3者の間で、自由に出たり入ったりすることがありません。政府の人がアカデミアに入ったり、アカデミアの人が企業に入ったりして、違う畑の種を違う畑に持っていくことで、全体が強くなるのです。それに企業と企業の間も循環がほとんどない。日本でスタートアップがなぜ少ないのかというと、優れた経営の才能が大きな会社に固定されているからです。

政府、アカデミア、産業界の間の壁を崩す

米国ではみんな頻繁に仕事を変わります。
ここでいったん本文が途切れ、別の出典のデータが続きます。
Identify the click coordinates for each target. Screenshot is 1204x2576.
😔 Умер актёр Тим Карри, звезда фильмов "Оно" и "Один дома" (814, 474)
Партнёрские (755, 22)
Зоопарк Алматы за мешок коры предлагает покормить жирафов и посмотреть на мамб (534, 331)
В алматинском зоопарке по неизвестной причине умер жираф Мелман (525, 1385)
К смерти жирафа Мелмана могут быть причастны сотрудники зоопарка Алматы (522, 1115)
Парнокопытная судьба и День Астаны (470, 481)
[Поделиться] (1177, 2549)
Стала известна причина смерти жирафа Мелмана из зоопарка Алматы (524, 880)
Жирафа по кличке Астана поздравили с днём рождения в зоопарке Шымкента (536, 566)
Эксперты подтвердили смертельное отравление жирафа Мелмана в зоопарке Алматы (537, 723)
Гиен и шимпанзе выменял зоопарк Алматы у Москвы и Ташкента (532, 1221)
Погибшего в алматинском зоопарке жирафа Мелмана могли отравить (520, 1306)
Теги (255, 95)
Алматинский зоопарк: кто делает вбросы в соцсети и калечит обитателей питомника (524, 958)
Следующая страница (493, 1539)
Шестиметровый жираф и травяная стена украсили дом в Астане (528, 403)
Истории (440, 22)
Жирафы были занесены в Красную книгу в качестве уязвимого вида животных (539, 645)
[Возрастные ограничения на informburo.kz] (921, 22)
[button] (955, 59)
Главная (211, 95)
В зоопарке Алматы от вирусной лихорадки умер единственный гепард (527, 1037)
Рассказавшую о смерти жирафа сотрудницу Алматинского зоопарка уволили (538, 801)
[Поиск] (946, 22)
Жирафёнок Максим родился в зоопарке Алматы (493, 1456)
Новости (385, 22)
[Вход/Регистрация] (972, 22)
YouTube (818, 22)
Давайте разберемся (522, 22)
たとえば同じ仕事を6年間やると、「あの人はちょっと出来が悪い」という目で見られる。つまり30年間同じ会社に勤めたということは誇りではないのです。そういう意味で、私は25年間も国務省にいましたから、いつもお詫びするのです(笑)。

私はマイクロソフトに行くまでインターネットの仕事はいっさいやっていなかったのに、今ではインターネット政策は私の大学の授業のテーマのひとつですね。それで人生が変わったのです。だから人生では、ときどき違う分野で仕事をしないといけないですね。

また、就職をするとずっと企業の中でトレーニングを受けるけれど、違う世界の人と接触するチャンスは少ないですね。そういう意味で、企業も、政府も、アカデミアも含めた日本社会全体が、オープンにならなければいけないですね。これは私の今の専門分野からいうと、やはりインターネットの力をもう少し理解してほしいです。それが本当に新しい日本の経済を作るためのベースになります。

桑島:わかりました。そのとおりですね。今日はありがとうございました。